● WHAT YOU NEED TO DO:
Could you reproduce, from the records below, everything from the line with "August 2026 (77, 2479)" down to the line with "Pompieri (133, 2502)", keeping both of those lines and changing nothing?

● DATA FOR REVIEW:
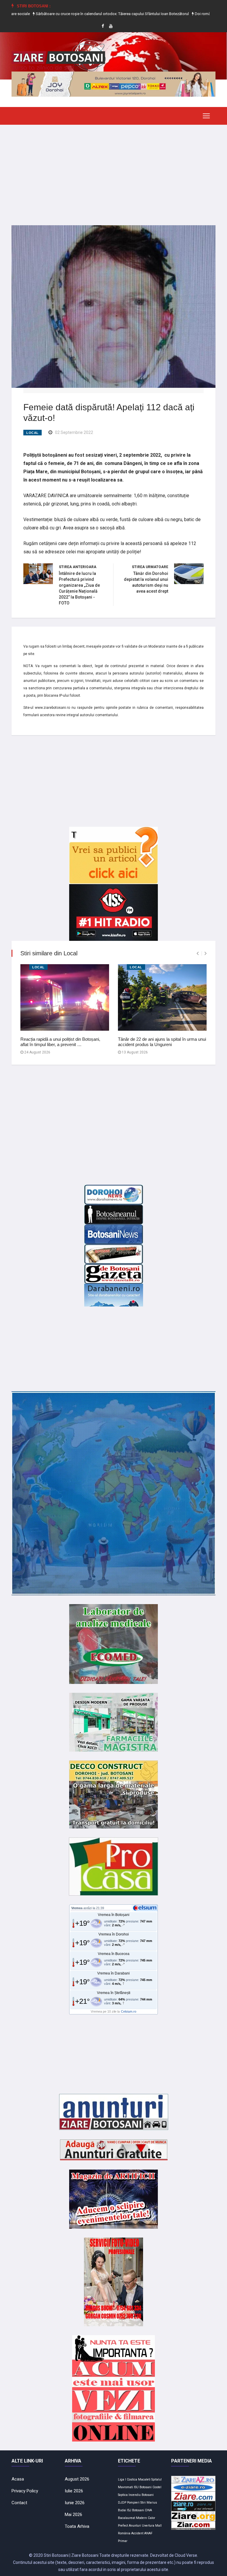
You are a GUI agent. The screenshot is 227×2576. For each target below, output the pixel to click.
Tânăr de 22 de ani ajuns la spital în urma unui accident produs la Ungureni (162, 1042)
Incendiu (135, 2495)
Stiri (143, 2502)
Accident (137, 2533)
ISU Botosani (143, 2487)
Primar (122, 2541)
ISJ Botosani (135, 2510)
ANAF (148, 2533)
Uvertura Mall (152, 2526)
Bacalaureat (126, 2518)
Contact (19, 2502)
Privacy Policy (25, 2491)
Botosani (148, 2495)
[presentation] (198, 953)
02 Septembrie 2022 (74, 432)
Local (32, 433)
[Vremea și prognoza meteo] (146, 1908)
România (124, 2533)
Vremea (76, 1908)
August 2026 (77, 2479)
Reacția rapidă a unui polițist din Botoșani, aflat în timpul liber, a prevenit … (60, 1042)
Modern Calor (145, 2518)
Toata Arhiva (77, 2526)
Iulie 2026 (74, 2491)
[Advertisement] (113, 170)
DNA (148, 2510)
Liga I (122, 2479)
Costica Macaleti (138, 2479)
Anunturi (135, 2526)
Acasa (18, 2479)
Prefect (123, 2526)
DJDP (122, 2502)
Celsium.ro (128, 2011)
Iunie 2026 (75, 2502)
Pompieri (133, 2502)
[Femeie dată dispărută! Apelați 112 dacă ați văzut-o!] (113, 306)
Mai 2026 (73, 2514)
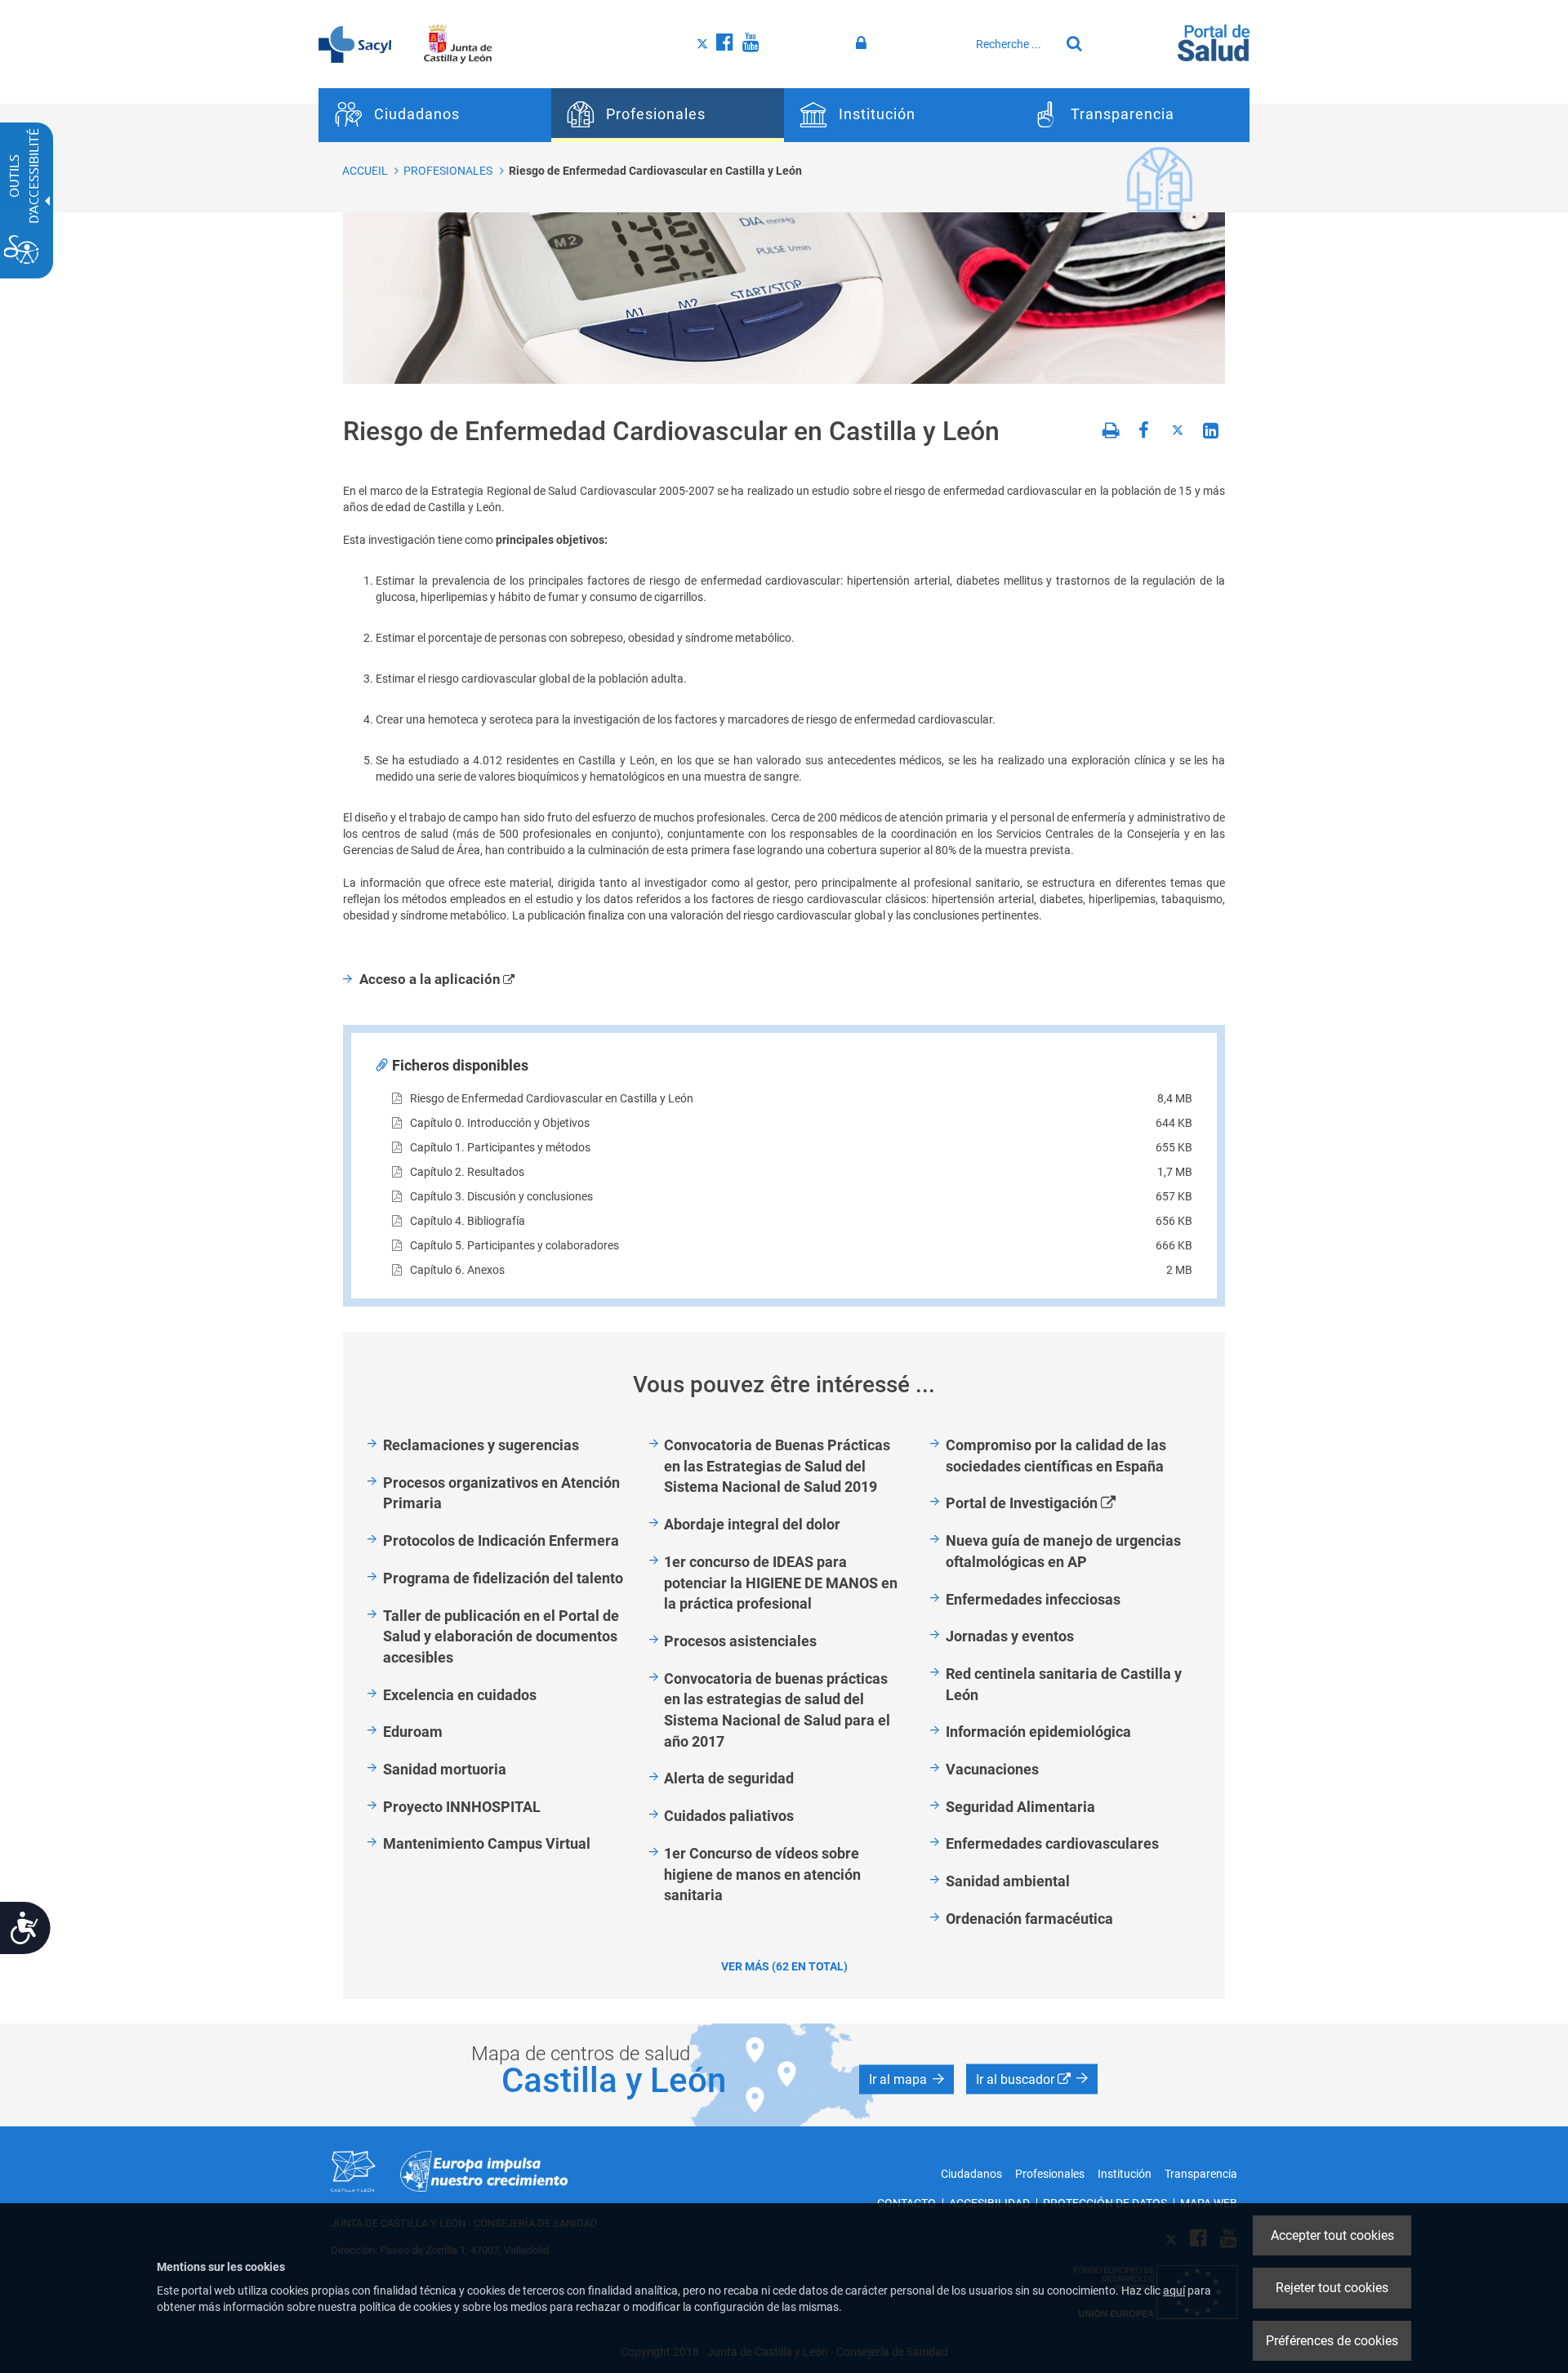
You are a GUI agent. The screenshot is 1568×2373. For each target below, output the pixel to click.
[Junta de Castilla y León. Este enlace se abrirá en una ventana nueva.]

● TASK RESPONSE:
August 2026 (77, 2479)
Reacția rapidă a unui polițist din Botoșani, aflat în timpul liber, a prevenit … (60, 1042)
Modern Calor (145, 2518)
Toata Arhiva (77, 2526)
Iulie 2026 (74, 2491)
[Advertisement] (113, 170)
DNA (148, 2510)
Liga I (122, 2479)
Costica Macaleti (138, 2479)
Anunturi (135, 2526)
Acasa (18, 2479)
Prefect (123, 2526)
DJDP (122, 2502)
Celsium.ro (128, 2011)
Iunie 2026 (75, 2502)
Pompieri (133, 2502)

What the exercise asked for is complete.